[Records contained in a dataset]
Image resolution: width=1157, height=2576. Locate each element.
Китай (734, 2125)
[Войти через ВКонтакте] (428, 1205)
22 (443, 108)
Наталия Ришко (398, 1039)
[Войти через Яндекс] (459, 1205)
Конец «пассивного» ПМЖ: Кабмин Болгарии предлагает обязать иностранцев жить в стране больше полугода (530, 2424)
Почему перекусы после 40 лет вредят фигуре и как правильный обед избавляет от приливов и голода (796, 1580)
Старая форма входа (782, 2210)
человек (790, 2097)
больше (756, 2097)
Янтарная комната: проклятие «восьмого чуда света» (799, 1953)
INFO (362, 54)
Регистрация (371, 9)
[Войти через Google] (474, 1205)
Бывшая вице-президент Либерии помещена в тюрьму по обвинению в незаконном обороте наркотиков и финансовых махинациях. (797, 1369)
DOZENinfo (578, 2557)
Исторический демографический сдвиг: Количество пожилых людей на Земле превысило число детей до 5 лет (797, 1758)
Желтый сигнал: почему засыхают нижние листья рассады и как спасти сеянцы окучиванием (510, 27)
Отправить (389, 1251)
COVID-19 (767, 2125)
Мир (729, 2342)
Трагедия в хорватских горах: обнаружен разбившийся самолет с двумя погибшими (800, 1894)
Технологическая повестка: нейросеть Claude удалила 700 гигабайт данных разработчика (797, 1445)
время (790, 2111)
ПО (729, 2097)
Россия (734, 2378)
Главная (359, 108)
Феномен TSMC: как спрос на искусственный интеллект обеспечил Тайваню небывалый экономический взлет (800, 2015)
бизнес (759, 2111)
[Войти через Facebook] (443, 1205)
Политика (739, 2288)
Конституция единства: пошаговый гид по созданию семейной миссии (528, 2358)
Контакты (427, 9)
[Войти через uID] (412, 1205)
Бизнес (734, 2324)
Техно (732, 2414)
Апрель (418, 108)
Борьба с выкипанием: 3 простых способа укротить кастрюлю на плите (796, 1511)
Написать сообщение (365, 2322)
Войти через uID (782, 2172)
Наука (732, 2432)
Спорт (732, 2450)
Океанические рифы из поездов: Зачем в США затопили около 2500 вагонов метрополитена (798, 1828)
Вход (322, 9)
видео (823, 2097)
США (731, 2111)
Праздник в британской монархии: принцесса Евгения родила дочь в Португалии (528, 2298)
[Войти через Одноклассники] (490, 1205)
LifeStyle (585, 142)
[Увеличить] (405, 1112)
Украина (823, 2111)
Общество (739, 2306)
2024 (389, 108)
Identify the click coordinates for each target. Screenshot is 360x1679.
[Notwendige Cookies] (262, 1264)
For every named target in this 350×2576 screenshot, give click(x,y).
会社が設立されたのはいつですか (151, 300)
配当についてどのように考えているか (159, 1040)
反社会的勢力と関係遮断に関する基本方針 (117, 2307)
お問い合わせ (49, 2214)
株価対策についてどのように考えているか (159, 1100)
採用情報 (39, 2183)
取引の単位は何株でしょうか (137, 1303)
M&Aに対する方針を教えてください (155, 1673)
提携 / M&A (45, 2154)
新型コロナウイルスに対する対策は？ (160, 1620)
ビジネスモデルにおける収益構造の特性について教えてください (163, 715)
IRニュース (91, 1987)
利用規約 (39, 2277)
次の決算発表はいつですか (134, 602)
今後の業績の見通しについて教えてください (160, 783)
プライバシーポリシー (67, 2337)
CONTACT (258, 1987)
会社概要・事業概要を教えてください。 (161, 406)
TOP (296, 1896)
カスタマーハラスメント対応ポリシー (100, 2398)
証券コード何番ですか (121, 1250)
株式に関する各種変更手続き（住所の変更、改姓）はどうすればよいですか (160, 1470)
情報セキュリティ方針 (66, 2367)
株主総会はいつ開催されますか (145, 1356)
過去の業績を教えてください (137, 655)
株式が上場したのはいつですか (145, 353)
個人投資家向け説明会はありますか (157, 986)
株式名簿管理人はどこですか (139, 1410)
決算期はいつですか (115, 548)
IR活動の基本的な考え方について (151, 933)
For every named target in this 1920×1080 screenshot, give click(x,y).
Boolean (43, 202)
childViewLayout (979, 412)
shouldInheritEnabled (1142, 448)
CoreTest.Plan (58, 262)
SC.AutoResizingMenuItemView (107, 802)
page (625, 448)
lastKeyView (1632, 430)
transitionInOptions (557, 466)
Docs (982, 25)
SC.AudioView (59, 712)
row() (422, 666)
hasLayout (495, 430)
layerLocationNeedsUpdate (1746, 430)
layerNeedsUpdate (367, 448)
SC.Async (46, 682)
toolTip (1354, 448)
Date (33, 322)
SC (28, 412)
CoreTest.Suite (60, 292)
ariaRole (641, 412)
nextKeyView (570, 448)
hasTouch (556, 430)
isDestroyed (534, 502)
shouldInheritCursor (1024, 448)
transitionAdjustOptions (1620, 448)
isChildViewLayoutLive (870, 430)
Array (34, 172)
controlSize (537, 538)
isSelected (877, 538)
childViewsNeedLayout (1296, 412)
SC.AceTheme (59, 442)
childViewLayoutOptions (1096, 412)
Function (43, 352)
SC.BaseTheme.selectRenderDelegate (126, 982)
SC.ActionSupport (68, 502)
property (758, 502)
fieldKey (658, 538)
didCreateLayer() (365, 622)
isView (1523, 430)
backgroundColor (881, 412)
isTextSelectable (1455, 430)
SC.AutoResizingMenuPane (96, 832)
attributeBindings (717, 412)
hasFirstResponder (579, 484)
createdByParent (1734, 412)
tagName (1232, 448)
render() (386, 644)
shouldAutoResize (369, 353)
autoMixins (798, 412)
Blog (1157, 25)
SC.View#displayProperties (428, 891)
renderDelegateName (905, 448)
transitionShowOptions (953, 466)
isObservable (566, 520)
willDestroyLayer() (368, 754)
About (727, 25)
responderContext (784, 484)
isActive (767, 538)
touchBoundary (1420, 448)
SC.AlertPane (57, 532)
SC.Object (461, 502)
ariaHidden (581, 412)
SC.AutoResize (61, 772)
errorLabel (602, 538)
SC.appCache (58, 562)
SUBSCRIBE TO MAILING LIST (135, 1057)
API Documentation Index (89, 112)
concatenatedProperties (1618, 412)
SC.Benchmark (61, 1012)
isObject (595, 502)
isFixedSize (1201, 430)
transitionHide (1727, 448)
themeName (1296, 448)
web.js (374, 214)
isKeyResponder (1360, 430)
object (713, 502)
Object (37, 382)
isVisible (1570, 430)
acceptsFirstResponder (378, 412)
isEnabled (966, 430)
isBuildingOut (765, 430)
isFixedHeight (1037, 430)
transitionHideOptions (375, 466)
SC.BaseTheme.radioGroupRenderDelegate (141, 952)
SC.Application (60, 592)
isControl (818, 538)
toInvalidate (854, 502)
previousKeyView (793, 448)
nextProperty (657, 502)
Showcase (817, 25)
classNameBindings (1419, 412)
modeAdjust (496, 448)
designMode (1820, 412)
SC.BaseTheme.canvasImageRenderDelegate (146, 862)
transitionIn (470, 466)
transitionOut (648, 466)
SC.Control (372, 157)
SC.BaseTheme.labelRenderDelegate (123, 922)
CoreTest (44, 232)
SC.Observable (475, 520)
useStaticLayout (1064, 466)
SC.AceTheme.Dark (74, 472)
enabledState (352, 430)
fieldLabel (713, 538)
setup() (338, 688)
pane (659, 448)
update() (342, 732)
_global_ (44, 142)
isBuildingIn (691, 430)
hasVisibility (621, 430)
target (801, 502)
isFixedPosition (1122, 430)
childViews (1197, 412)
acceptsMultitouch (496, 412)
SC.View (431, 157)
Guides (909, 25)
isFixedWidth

TASK »
Set down all of the records shown above once more, exactly.

RESULT FOR THIS TASK »
Image resolution: width=1157, height=2576. Locate each element.
Китай (734, 2125)
[Войти через ВКонтакте] (428, 1205)
22 (443, 108)
Наталия Ришко (398, 1039)
[Войти через Яндекс] (459, 1205)
Конец «пассивного» ПМЖ: Кабмин Болгарии предлагает обязать иностранцев жить в стране больше полугода (530, 2424)
Почему перекусы после 40 лет вредят фигуре и как правильный обед избавляет от приливов и голода (796, 1580)
Старая форма входа (782, 2210)
человек (790, 2097)
больше (756, 2097)
Янтарная комната: проклятие «восьмого чуда света» (799, 1953)
INFO (362, 54)
Регистрация (371, 9)
[Войти через Google] (474, 1205)
Бывшая вице-президент Либерии помещена в тюрьму по обвинению в незаконном обороте наркотиков и финансовых махинациях. (797, 1369)
DOZENinfo (578, 2557)
Исторический демографический сдвиг: Количество пожилых людей на Земле превысило число детей до 5 лет (797, 1758)
Желтый сигнал: почему засыхают нижние листья рассады и как спасти сеянцы окучиванием (510, 27)
Отправить (389, 1251)
COVID-19 (767, 2125)
Мир (729, 2342)
Трагедия в хорватских горах: обнаружен разбившийся самолет с двумя погибшими (800, 1894)
Технологическая повестка: нейросеть Claude удалила 700 гигабайт данных разработчика (797, 1445)
время (790, 2111)
ПО (729, 2097)
Россия (734, 2378)
Главная (359, 108)
Феномен TSMC: как спрос на искусственный интеллект обеспечил Тайваню небывалый экономический взлет (800, 2015)
бизнес (759, 2111)
[Войти через Facebook] (443, 1205)
Политика (739, 2288)
Конституция единства: пошаговый гид по созданию семейной миссии (528, 2358)
Контакты (427, 9)
[Войти через uID] (412, 1205)
Бизнес (734, 2324)
Техно (732, 2414)
Апрель (418, 108)
Борьба с выкипанием: 3 простых способа укротить кастрюлю на плите (796, 1511)
Написать сообщение (365, 2322)
Войти через uID (782, 2172)
Наука (732, 2432)
Спорт (732, 2450)
Океанические рифы из поездов: Зачем в США затопили около 2500 вагонов метрополитена (798, 1828)
Вход (322, 9)
видео (823, 2097)
США (731, 2111)
Праздник в британской монархии: принцесса Евгения родила дочь в Португалии (528, 2298)
[Войти через Одноклассники] (490, 1205)
LifeStyle (585, 142)
[Увеличить] (405, 1112)
Украина (823, 2111)
Общество (739, 2306)
2024 (389, 108)
Identify the click coordinates for each target. Screenshot is 360x1679.
[Notwendige Cookies] (262, 1264)
For every named target in this 350×2576 screenshot, give click(x,y).
会社が設立されたのはいつですか (151, 300)
配当についてどのように考えているか (159, 1040)
反社会的勢力と関係遮断に関する基本方針 (117, 2307)
お問い合わせ (49, 2214)
株価対策についてどのように考えているか (159, 1100)
採用情報 (39, 2183)
取引の単位は何株でしょうか (137, 1303)
M&Aに対する方針を教えてください (155, 1673)
提携 / M&A (45, 2154)
新型コロナウイルスに対する対策は？ (160, 1620)
ビジネスモデルにおける収益構造の特性について教えてください (163, 715)
IRニュース (91, 1987)
利用規約 (39, 2277)
次の決算発表はいつですか (134, 602)
今後の業績の見通しについて教えてください (160, 783)
プライバシーポリシー (67, 2337)
CONTACT (258, 1987)
会社概要・事業概要を教えてください。 (161, 406)
TOP (296, 1896)
カスタマーハラスメント対応ポリシー (100, 2398)
証券コード何番ですか (121, 1250)
株式に関する各種変更手続き（住所の変更、改姓）はどうすればよいですか (160, 1470)
情報セキュリティ方針 (66, 2367)
株主総会はいつ開催されますか (145, 1356)
過去の業績を教えてください (137, 655)
株式が上場したのはいつですか (145, 353)
個人投資家向け説明会はありますか (157, 986)
株式名簿管理人はどこですか (139, 1410)
決算期はいつですか (115, 548)
IR活動の基本的な考え方について (151, 933)
For every named target in this 1920×1080 screenshot, give click(x,y).
Boolean (43, 202)
childViewLayout (979, 412)
shouldInheritEnabled (1142, 448)
CoreTest.Plan (58, 262)
SC.AutoResizingMenuItemView (107, 802)
page (625, 448)
lastKeyView (1632, 430)
transitionInOptions (557, 466)
Docs (982, 25)
SC.AudioView (59, 712)
row() (422, 666)
hasLayout (495, 430)
layerLocationNeedsUpdate (1746, 430)
layerNeedsUpdate (367, 448)
SC.Async (46, 682)
toolTip (1354, 448)
Date (33, 322)
SC (28, 412)
CoreTest.Suite (60, 292)
ariaRole (641, 412)
nextKeyView (570, 448)
hasTouch (556, 430)
isDestroyed (534, 502)
shouldInheritCursor (1024, 448)
transitionAdjustOptions (1620, 448)
isChildViewLayoutLive (870, 430)
Array (34, 172)
controlSize (537, 538)
isSelected (877, 538)
childViewsNeedLayout (1296, 412)
SC.AceTheme (59, 442)
childViewLayoutOptions (1096, 412)
Function (43, 352)
SC.BaseTheme.selectRenderDelegate (126, 982)
SC.ActionSupport (68, 502)
property (758, 502)
fieldKey (658, 538)
didCreateLayer() (365, 622)
isView (1523, 430)
backgroundColor (881, 412)
isTextSelectable (1455, 430)
SC.AutoResizingMenuPane (96, 832)
attributeBindings (717, 412)
hasFirstResponder (579, 484)
createdByParent (1734, 412)
tagName (1232, 448)
render() (386, 644)
shouldAutoResize (369, 353)
autoMixins (798, 412)
Blog (1157, 25)
SC.View#displayProperties (428, 891)
renderDelegateName (905, 448)
transitionShowOptions (953, 466)
isObservable (566, 520)
willDestroyLayer() (368, 754)
About (727, 25)
responderContext (784, 484)
isActive (767, 538)
touchBoundary (1420, 448)
SC.AlertPane (57, 532)
SC.Object (461, 502)
ariaHidden (581, 412)
SC.AutoResize (61, 772)
errorLabel (602, 538)
SC.appCache (58, 562)
SUBSCRIBE TO MAILING LIST (135, 1057)
API Documentation Index (89, 112)
concatenatedProperties (1618, 412)
SC.Benchmark (61, 1012)
isObject (595, 502)
isFixedSize (1201, 430)
transitionHide (1727, 448)
themeName (1296, 448)
web.js (374, 214)
isKeyResponder (1360, 430)
object (713, 502)
Object (37, 382)
isVisible (1570, 430)
acceptsFirstResponder (378, 412)
isEnabled (966, 430)
isBuildingOut (765, 430)
isFixedHeight (1037, 430)
transitionHideOptions (375, 466)
SC.BaseTheme.radioGroupRenderDelegate (141, 952)
SC.Application (60, 592)
isControl (818, 538)
toInvalidate (854, 502)
previousKeyView (793, 448)
nextProperty (657, 502)
Showcase (817, 25)
classNameBindings (1419, 412)
modeAdjust (496, 448)
designMode (1820, 412)
SC.BaseTheme.canvasImageRenderDelegate (146, 862)
transitionIn (470, 466)
transitionOut (648, 466)
SC.Control (372, 157)
SC.BaseTheme.labelRenderDelegate (123, 922)
CoreTest (44, 232)
SC.Observable (475, 520)
useStaticLayout (1064, 466)
SC.AceTheme.Dark (74, 472)
enabledState (352, 430)
fieldLabel (713, 538)
setup() (338, 688)
pane (659, 448)
update() (342, 732)
_global_ (44, 142)
isBuildingIn (691, 430)
hasVisibility (621, 430)
target (801, 502)
isFixedPosition (1122, 430)
childViews (1197, 412)
acceptsMultitouch (496, 412)
SC.View (431, 157)
Guides (909, 25)
isFixedWidth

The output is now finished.